Why He's Important: A mathematician, astronomer and geographer, Muhammad is universally known as the "Father of Algebra". His famous book which introduced algebra's concepts was published in the year 830 and titled "Hisab al-jabr w'al-muqabala" (known in English as "The Compendious Book on Calculation by Completion and Balancing"). This work described his systematic approach to solving linear and quadratic equations. In fact, the word "algebra" is derived from the Arabic word ("al-jabr") which appears in his book's title. Also interestingly, the words "algorithm" and "algorism" stem from Algoritmi -- the Latin form of Muhammad's name. His work led to algebra being introduced to Europe, where his book became the standard mathematical text at European universities until the 16th century.

Other Achievements: In addition, Muhammad's research in geography led to correcting and better systemizing the works of the great Greco-Egyptian mathematician and geographer Ptolemy by creating a map of the then "known world." He also published works on mechanical devices like the clock, astrolabe, and sundial, and was among the first to introduce the Hindu-Arabic Numeral System (complete with a decimal point and the all-important value of zero). His other contributions include mathematical tables that described trigonometric functions, and refinements in the geometric representation of conic sections.

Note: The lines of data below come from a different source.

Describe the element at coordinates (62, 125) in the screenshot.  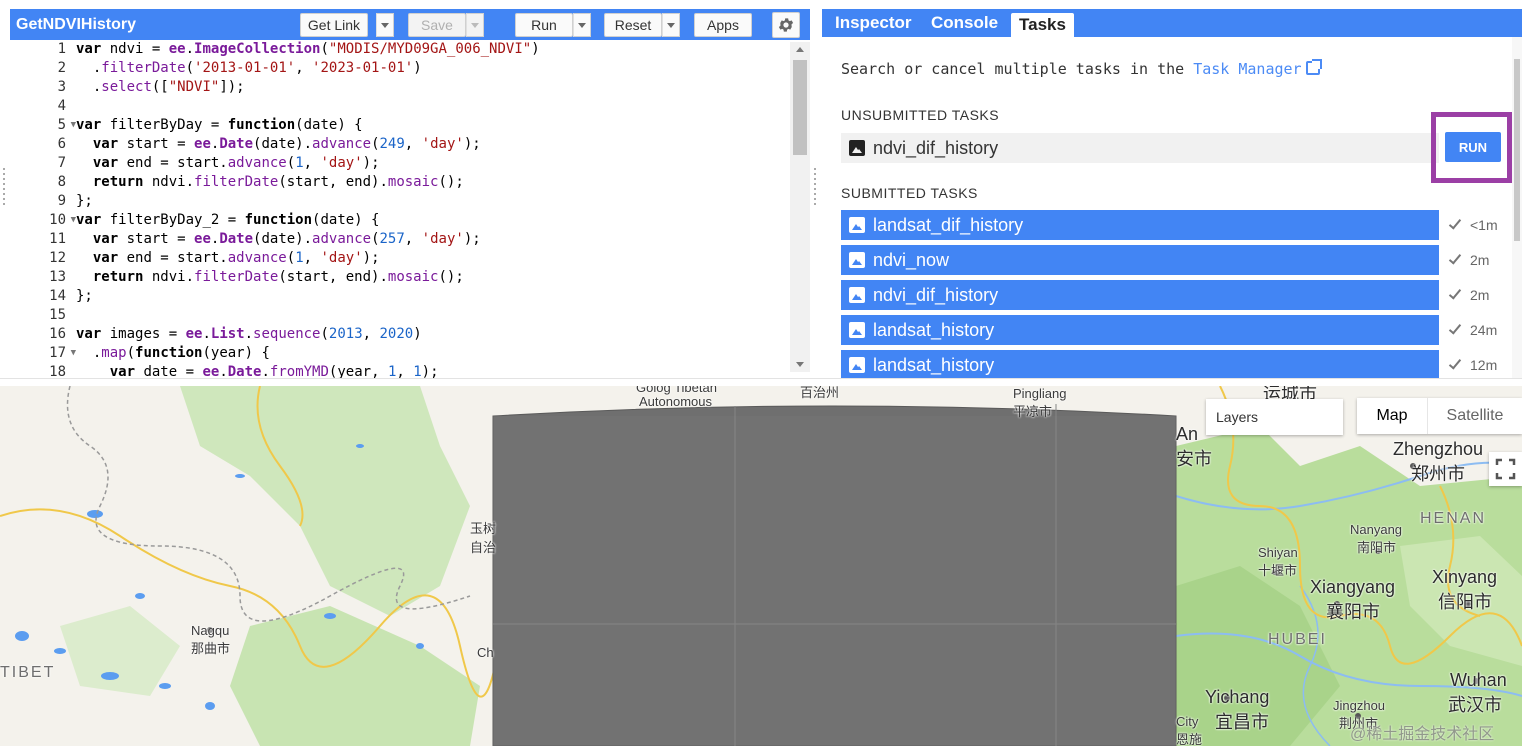
I see `line-number-text: 5` at that location.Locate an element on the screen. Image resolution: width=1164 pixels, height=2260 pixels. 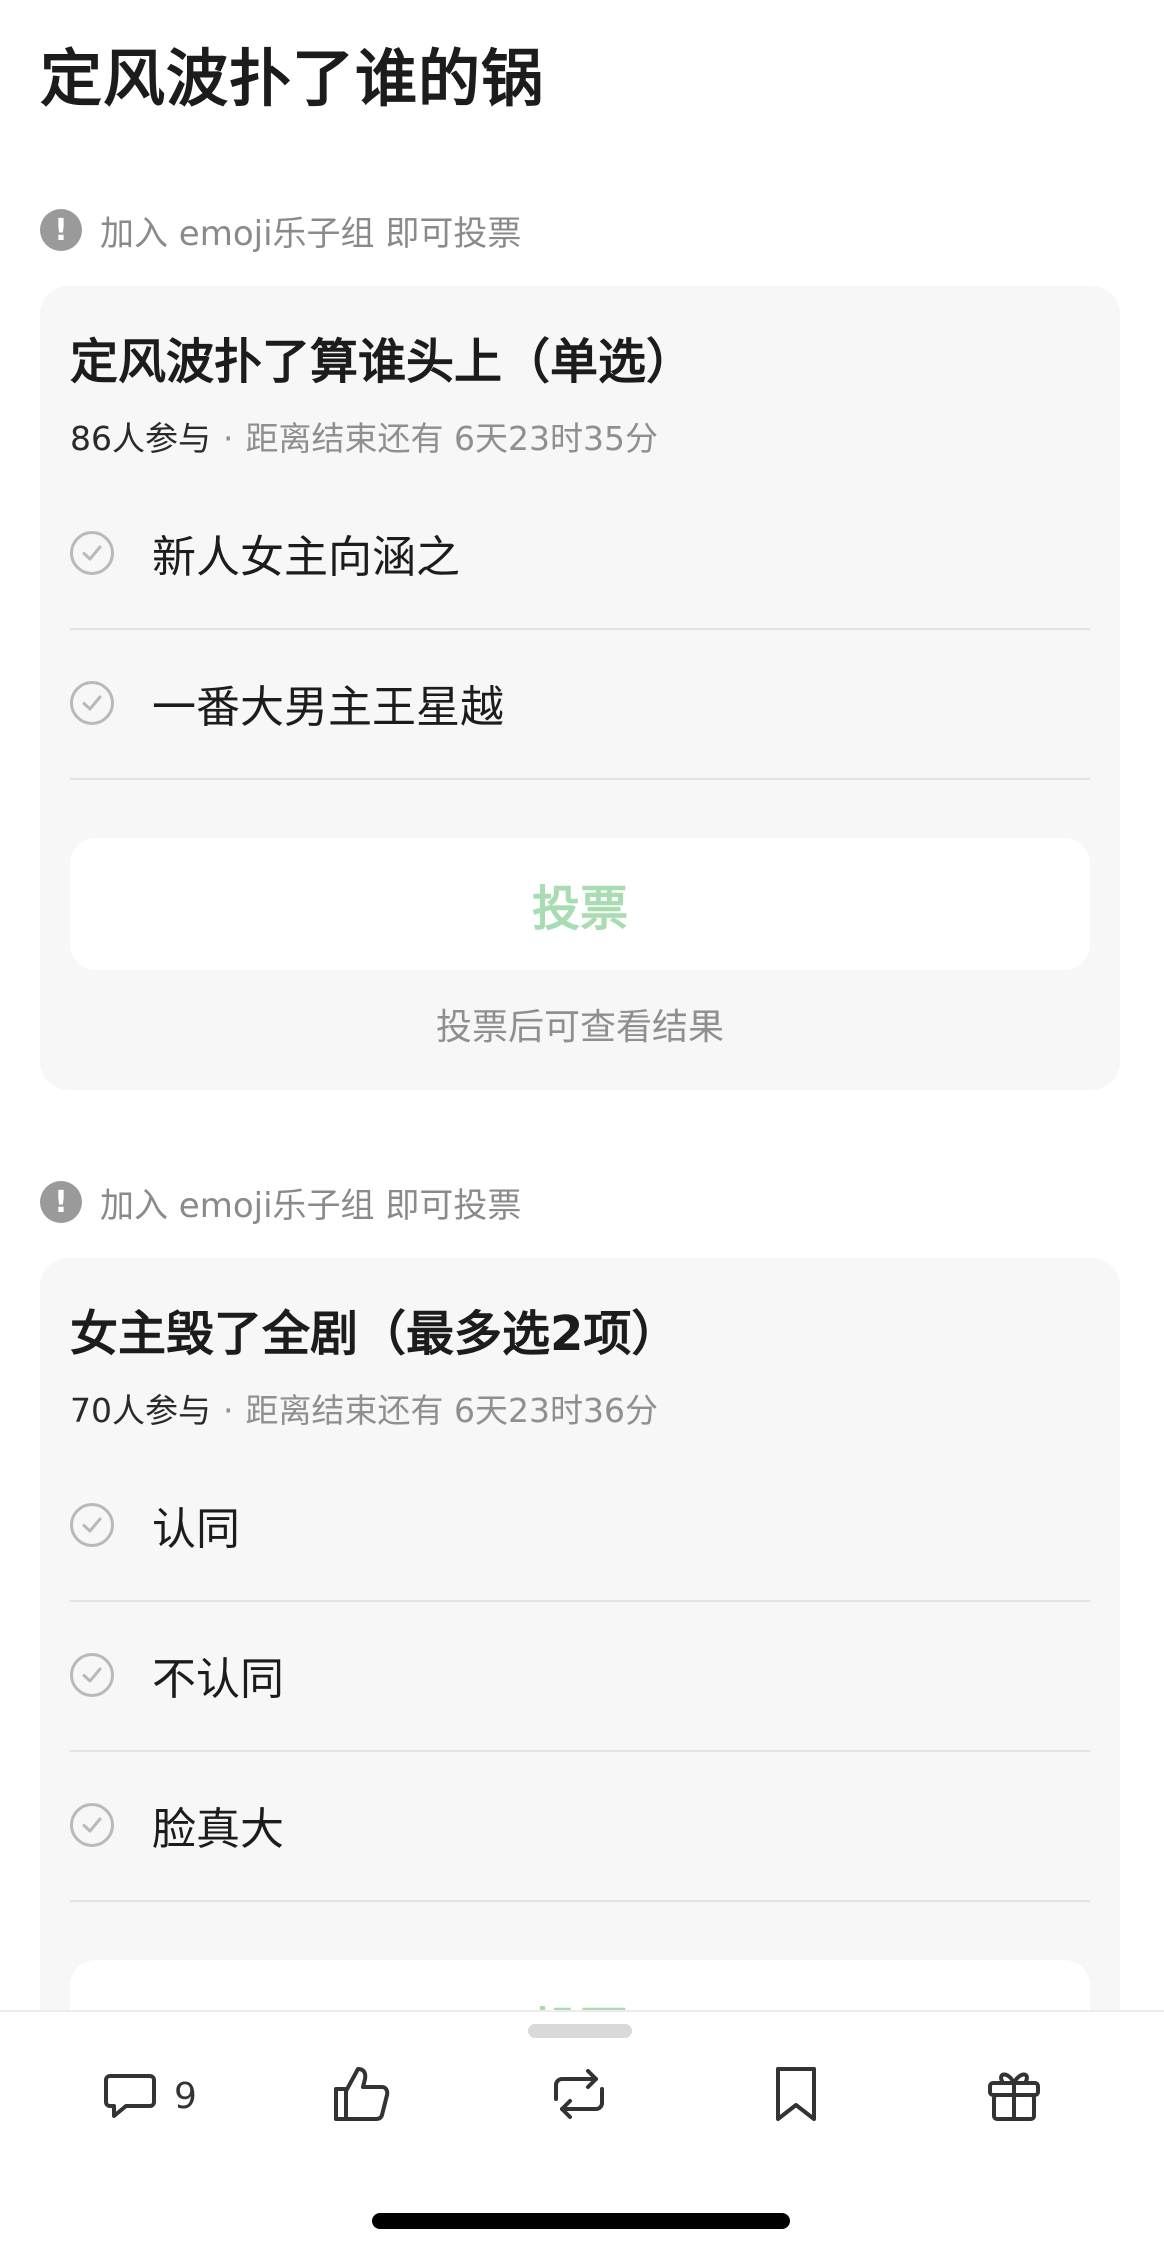
poll-option: 不认同 is located at coordinates (580, 1676).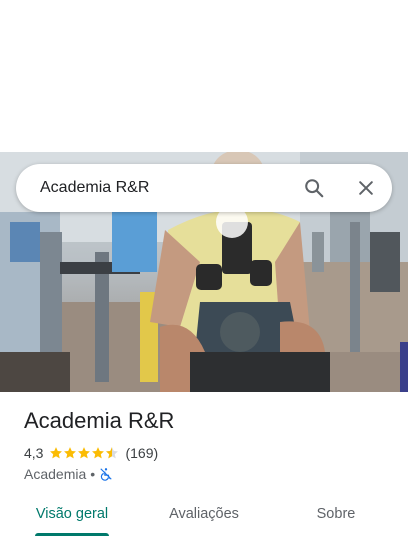  I want to click on rating-row: 4,3 (169), so click(91, 453).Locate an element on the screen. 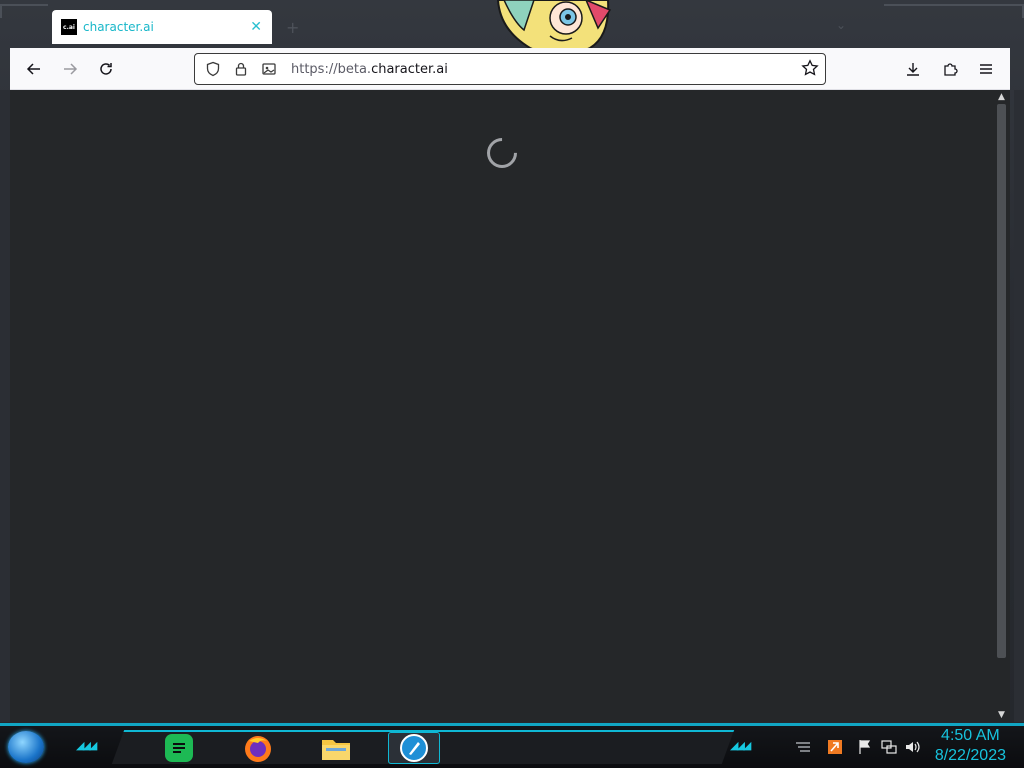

Mohammad's Place in Mathematics HIstory: Mathematicians J. O'Conner and E. F. Robertson, writing in the MacTutor History of Mathematics Archive, perhaps best describe Mohammad's contribution to algebra and mathematics history when they say: "It is important to understand just how significant [the introduction of algebra] was. It was a revolutionary move away from the Greek concept of mathematics which was essentially geometry. Algebra was a unifying theory which allowed rational numbers, irrational numbers, geometrical magnitudes, etc., to all be treated as ‘algebraic objects‘.. it allowed mathematics to be applied to itself in a way which had not happened before."